The top section of each article is the head. (The rest is the body, but you may have guessed that already.)

There is a lot of useful information in the head: the name of the person who wrote the article, the date it was written and the subject of the article. That’s well and nice, but there’s also lots of information most people do not want to see—what systems the article has passed through before reaching you, the Message-ID, the References, etc. ad nauseam—and you’ll probably want to get rid of some of those lines. If you want to keep all those lines in the article buffer, you can set gnus-show-all-headers to t.

Gnus provides you with two variables for sifting headers:

gnus-visible-headers

If this variable is non-nil, it should be a regular expression that says what headers you wish to keep in the article buffer. All headers that do not match this variable will be hidden.

For instance, if you only want to see the name of the person who wrote the article and the subject, you’d say:

 
(setq gnus-visible-headers "^From:\\|^Subject:")

This variable can also be a list of regexps to match headers to remain visible.

gnus-ignored-headers

This variable is the reverse of gnus-visible-headers. If this variable is set (and gnus-visible-headers is nil), it should be a regular expression that matches all lines that you want to hide. All lines that do not match this variable will remain visible.

For instance, if you just want to get rid of the References line and the Xref line, you might say:

 
(setq gnus-ignored-headers "^References:\\|^Xref:")

This variable can also be a list of regexps to match headers to be removed.

Note that if gnus-visible-headers is non-nil, this variable will have no effect.

Gnus can also sort the headers for you. (It does this by default.) You can control the sorting by setting the gnus-sorted-header-list variable. It is a list of regular expressions that says in what order the headers are to be displayed.

For instance, if you want the name of the author of the article first, and then the subject, you might say something like:

 
(setq gnus-sorted-header-list '("^From:" "^Subject:"))

Any headers that are to remain visible, but are not listed in this variable, will be displayed in random order after all the headers listed in this variable.

You can hide further boring headers by setting gnus-treat-hide-boring-headers to head. What this function does depends on the gnus-boring-article-headers variable.
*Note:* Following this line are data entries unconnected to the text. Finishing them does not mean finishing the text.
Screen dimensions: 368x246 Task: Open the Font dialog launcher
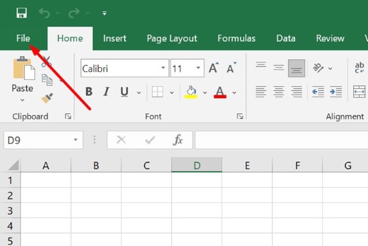pyautogui.click(x=240, y=116)
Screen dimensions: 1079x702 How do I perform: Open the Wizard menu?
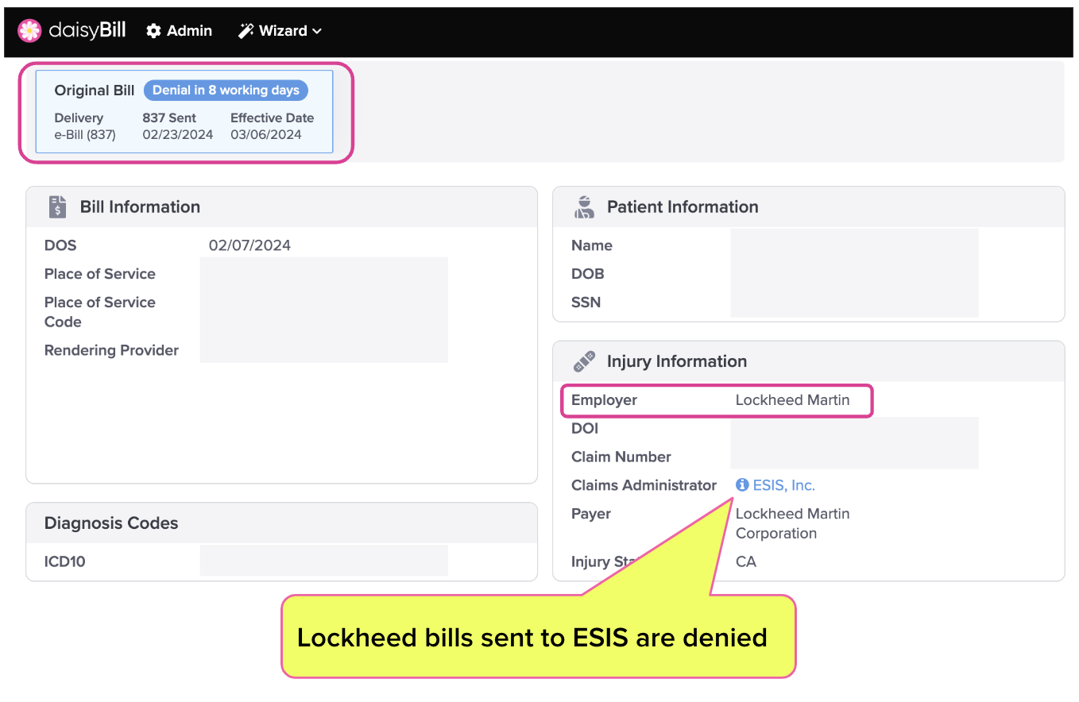point(280,31)
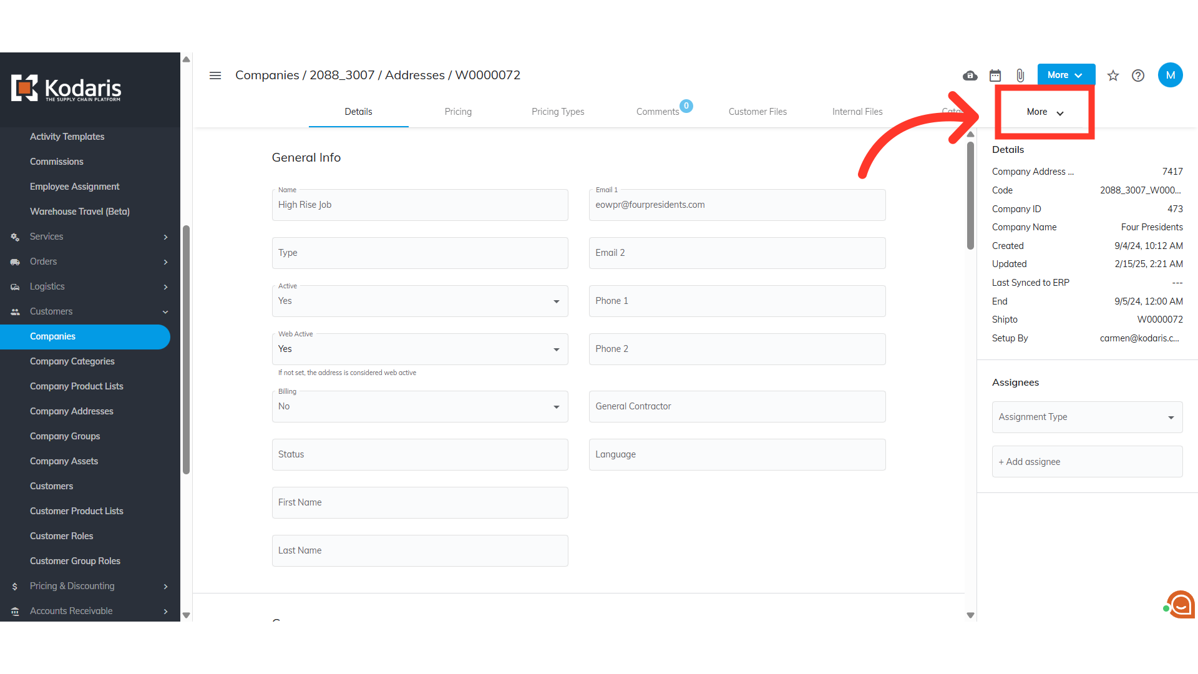Open the hamburger menu icon
The height and width of the screenshot is (674, 1198).
[215, 76]
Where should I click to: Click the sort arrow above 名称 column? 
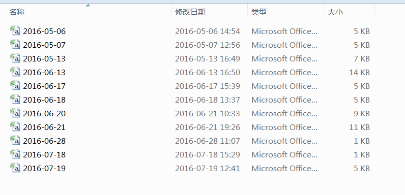point(88,5)
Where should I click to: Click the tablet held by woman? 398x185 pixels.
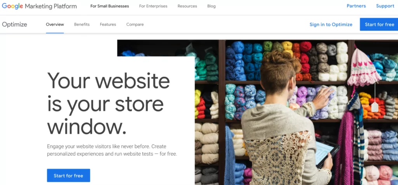click(x=326, y=153)
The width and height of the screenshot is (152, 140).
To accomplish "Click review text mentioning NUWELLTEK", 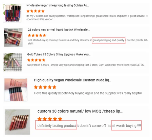I will (x=86, y=65).
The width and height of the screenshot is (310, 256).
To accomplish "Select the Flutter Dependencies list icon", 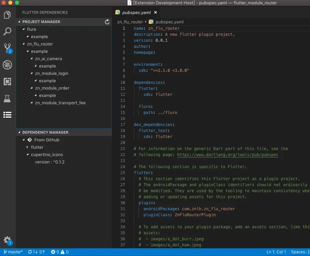I will (7, 115).
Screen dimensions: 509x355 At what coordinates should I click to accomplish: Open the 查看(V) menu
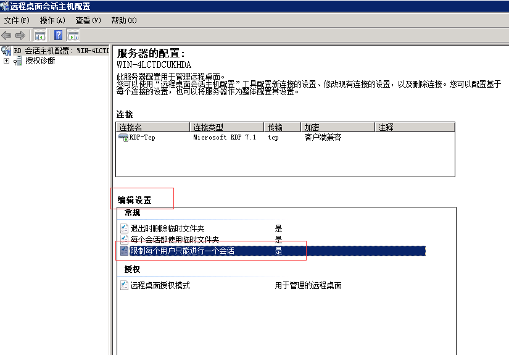(88, 20)
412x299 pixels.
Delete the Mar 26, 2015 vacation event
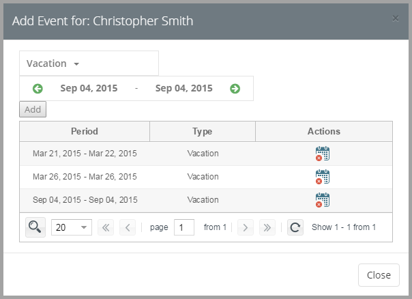[323, 177]
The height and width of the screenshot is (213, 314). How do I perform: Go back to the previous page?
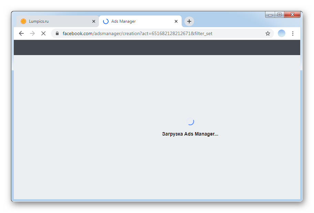[21, 33]
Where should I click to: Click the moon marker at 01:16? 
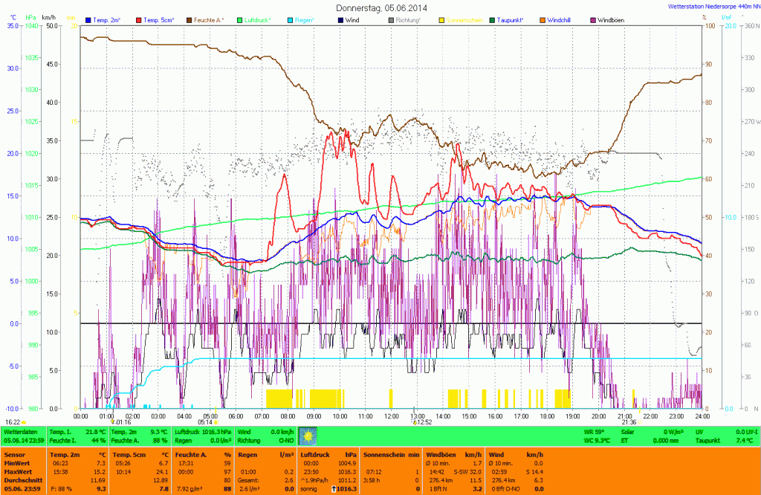coord(113,421)
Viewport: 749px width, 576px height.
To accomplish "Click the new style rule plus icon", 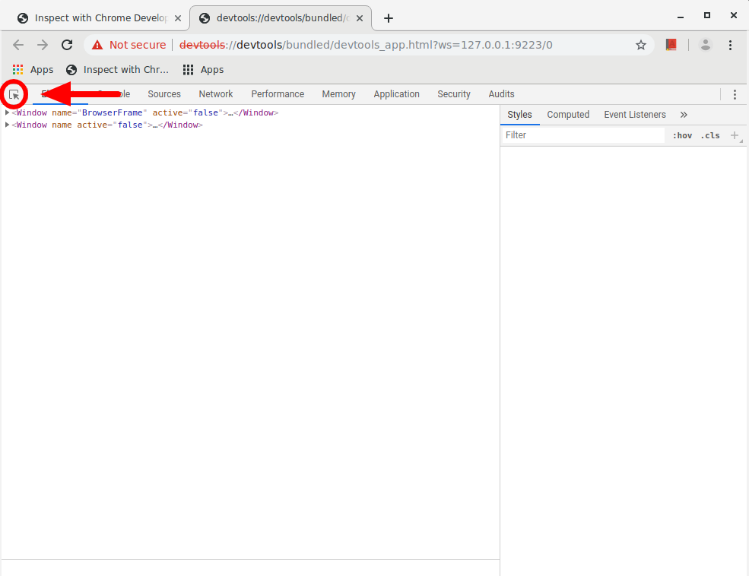I will point(735,135).
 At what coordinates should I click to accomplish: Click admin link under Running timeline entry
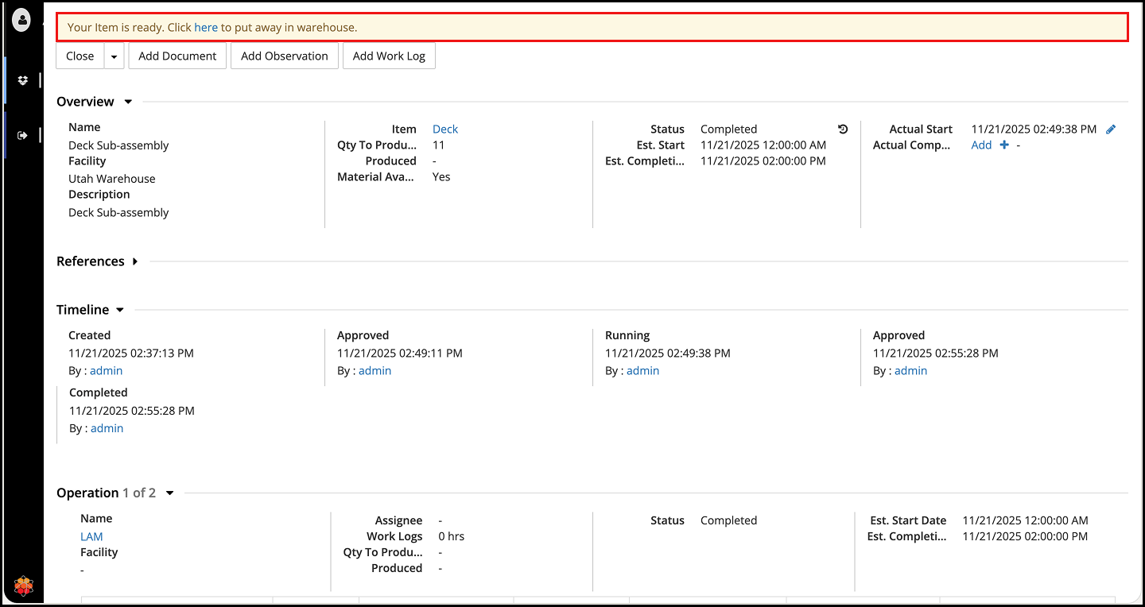(x=642, y=371)
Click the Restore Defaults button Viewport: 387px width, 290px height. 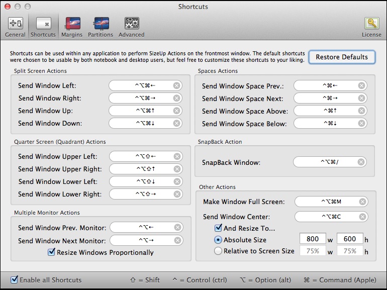(341, 57)
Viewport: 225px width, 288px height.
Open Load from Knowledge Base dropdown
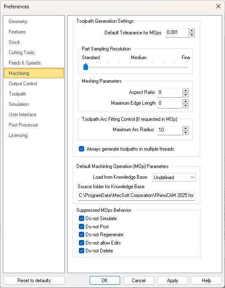coord(174,178)
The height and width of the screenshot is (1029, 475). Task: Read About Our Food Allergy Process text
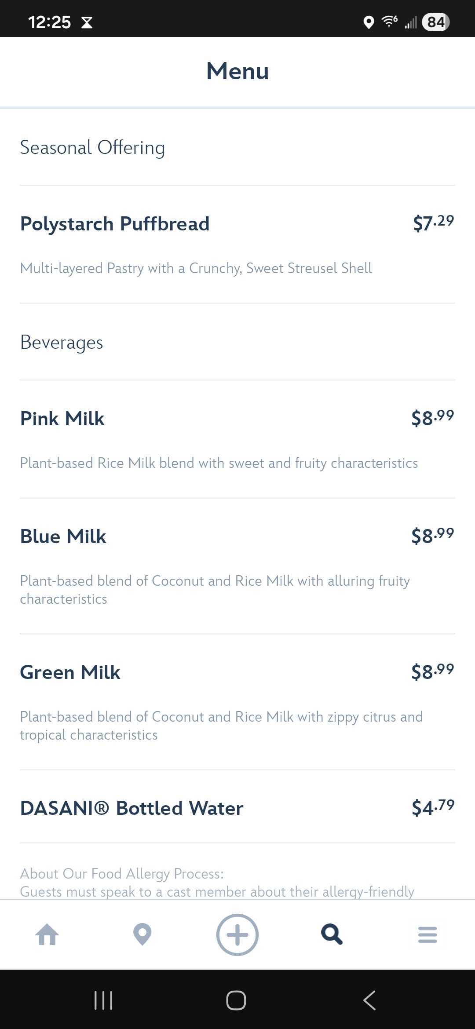click(122, 874)
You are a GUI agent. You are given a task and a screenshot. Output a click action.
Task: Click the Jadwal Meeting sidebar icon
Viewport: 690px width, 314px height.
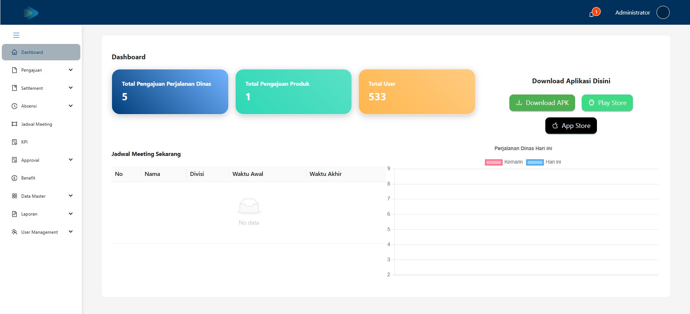[x=15, y=124]
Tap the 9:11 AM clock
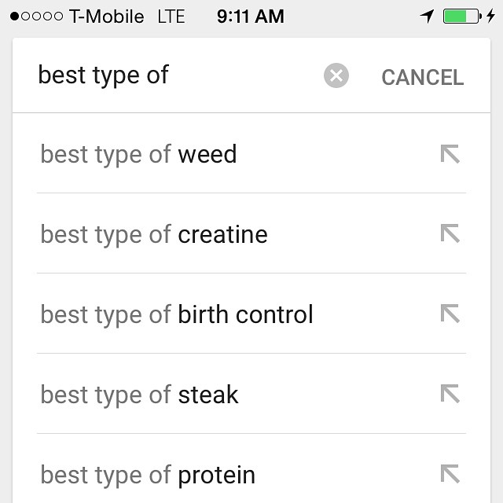Screen dimensions: 503x503 [250, 17]
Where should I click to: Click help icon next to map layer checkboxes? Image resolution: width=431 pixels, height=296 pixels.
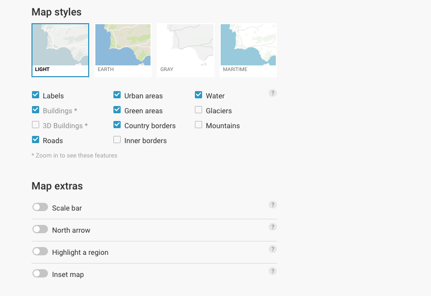pos(273,93)
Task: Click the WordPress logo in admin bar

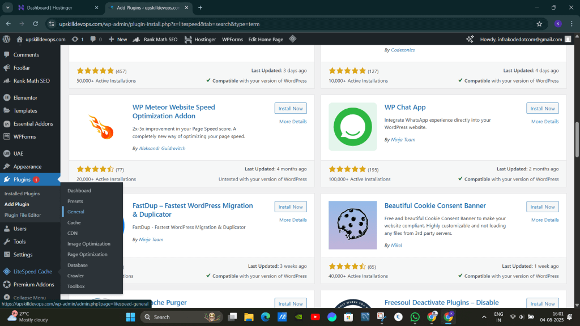Action: [6, 39]
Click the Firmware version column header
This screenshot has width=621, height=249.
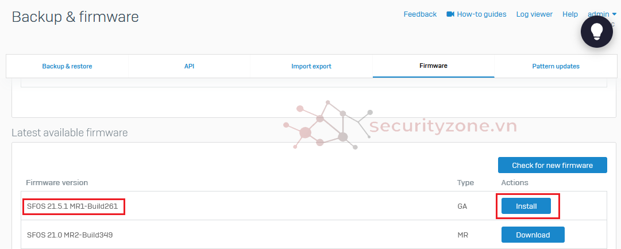pyautogui.click(x=57, y=183)
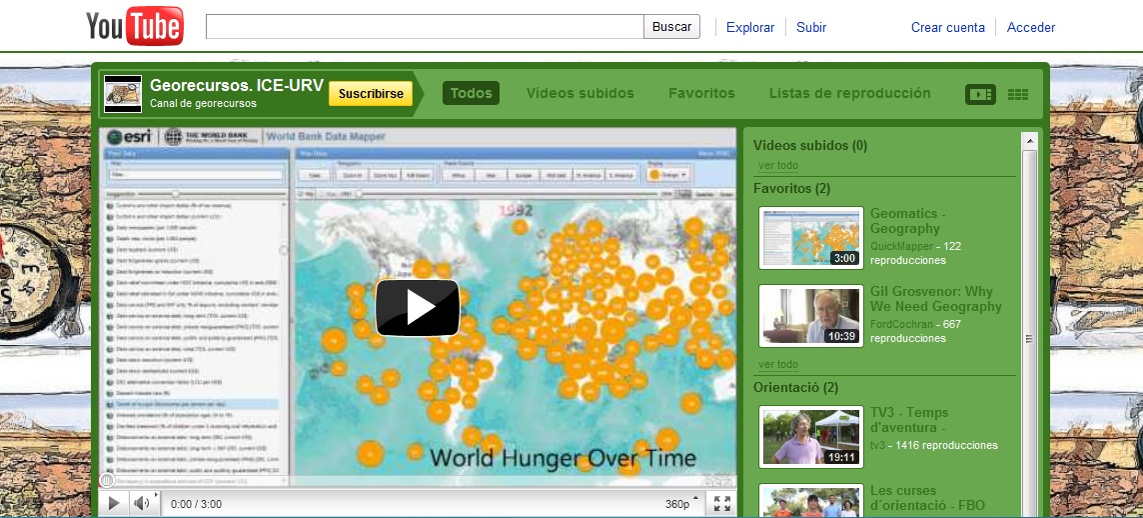This screenshot has width=1143, height=518.
Task: Click the YouTube search text field
Action: pos(425,27)
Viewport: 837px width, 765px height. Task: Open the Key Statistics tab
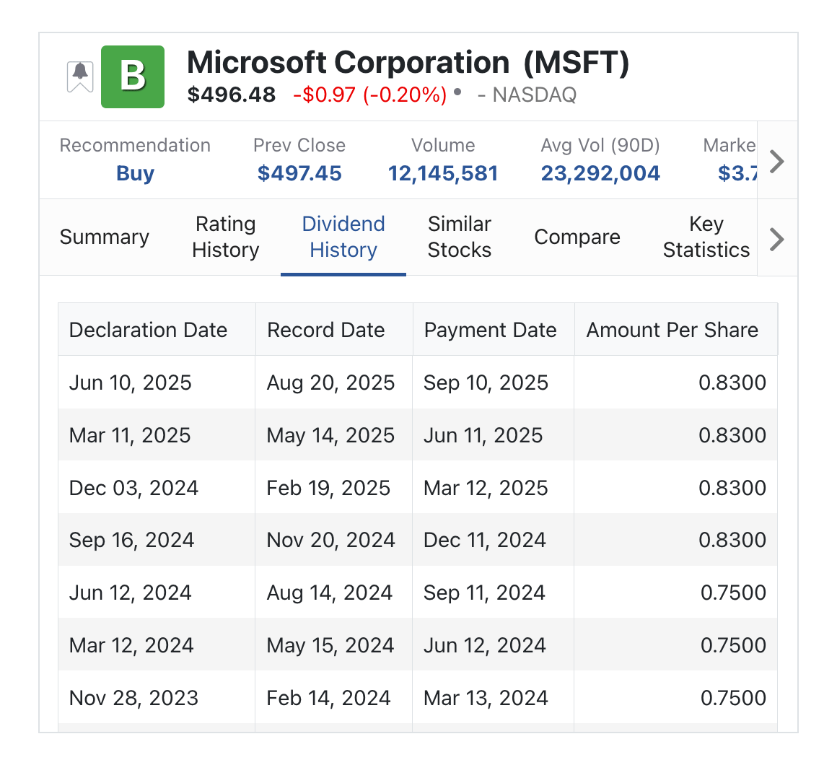point(706,237)
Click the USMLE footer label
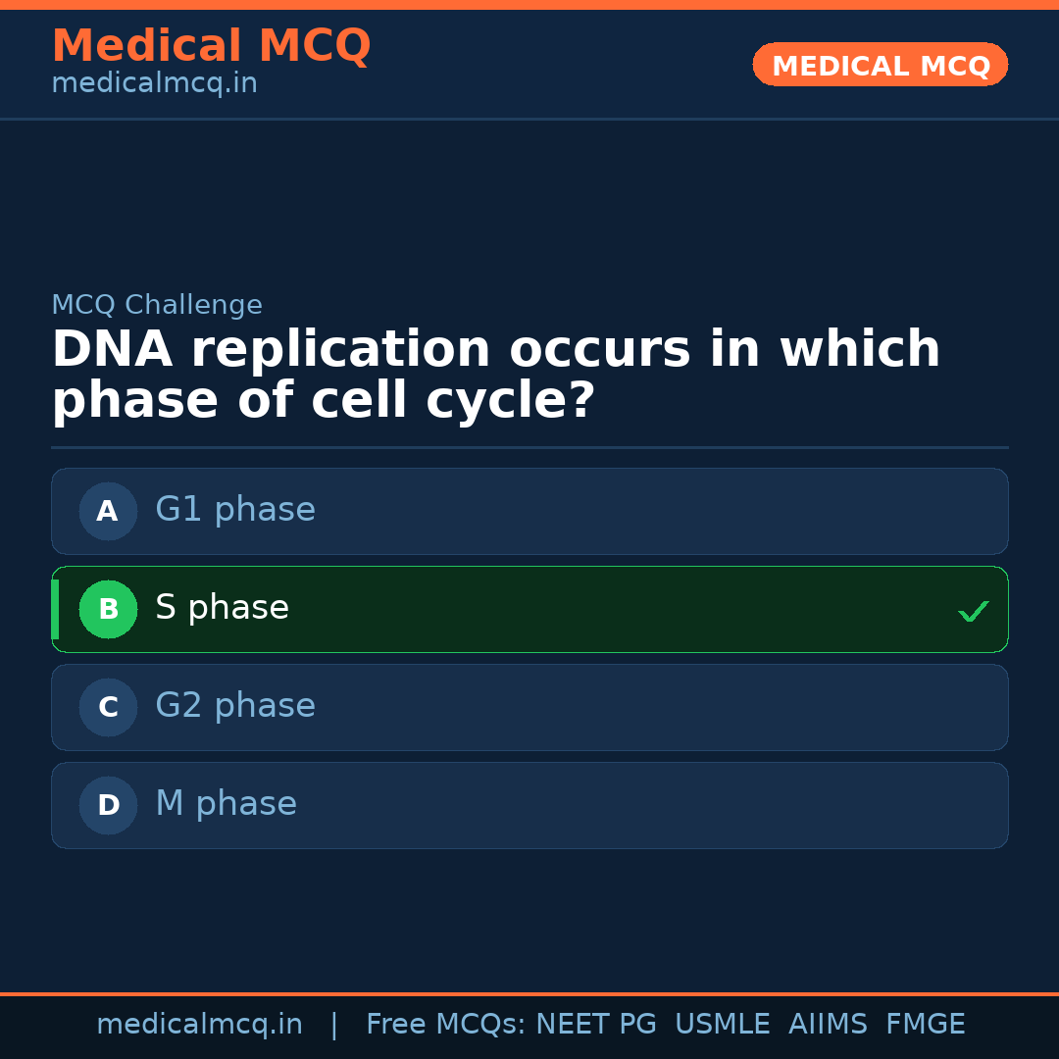Screen dimensions: 1059x1059 [723, 1023]
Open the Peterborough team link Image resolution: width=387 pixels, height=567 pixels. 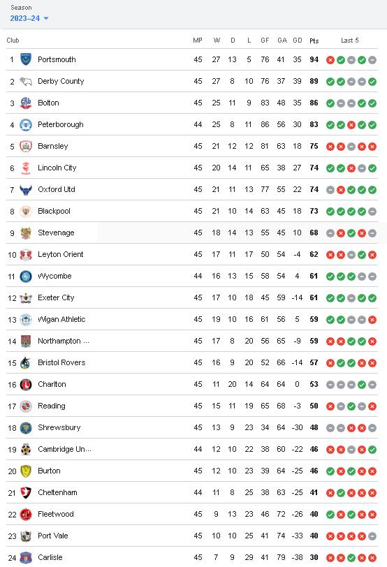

It’s a list, but this list doesn’t actually contain header names. Instead it lists various boring conditions that Gnus can check and remove from sight.

These conditions are:

empty

Remove all empty headers.

followup-to

Remove the Followup-To header if it is identical to the Newsgroups header.

reply-to

Remove the Reply-To header if it lists the same addresses as the From header, or if the broken-reply-to group parameter is set.

newsgroups

Remove the Newsgroups header if it only contains the current group name.

to-address

Remove the To header if it only contains the address identical to the current group’s to-address parameter.

to-list

Remove the To header if it only contains the address identical to the current group’s to-list parameter.

cc-list

Remove the Cc header if it only contains the address identical to the current group’s to-list parameter.

date

Remove the Date header if the article is less than three days old.

long-to

Remove the To and/or Cc header if it is very long.

many-to

Remove all To and/or Cc headers if there are more than one.

To include these three elements, you could say something like:

 
(setq gnus-boring-article-headers
      '(empty followup-to reply-to))

This is also the default value for this variable.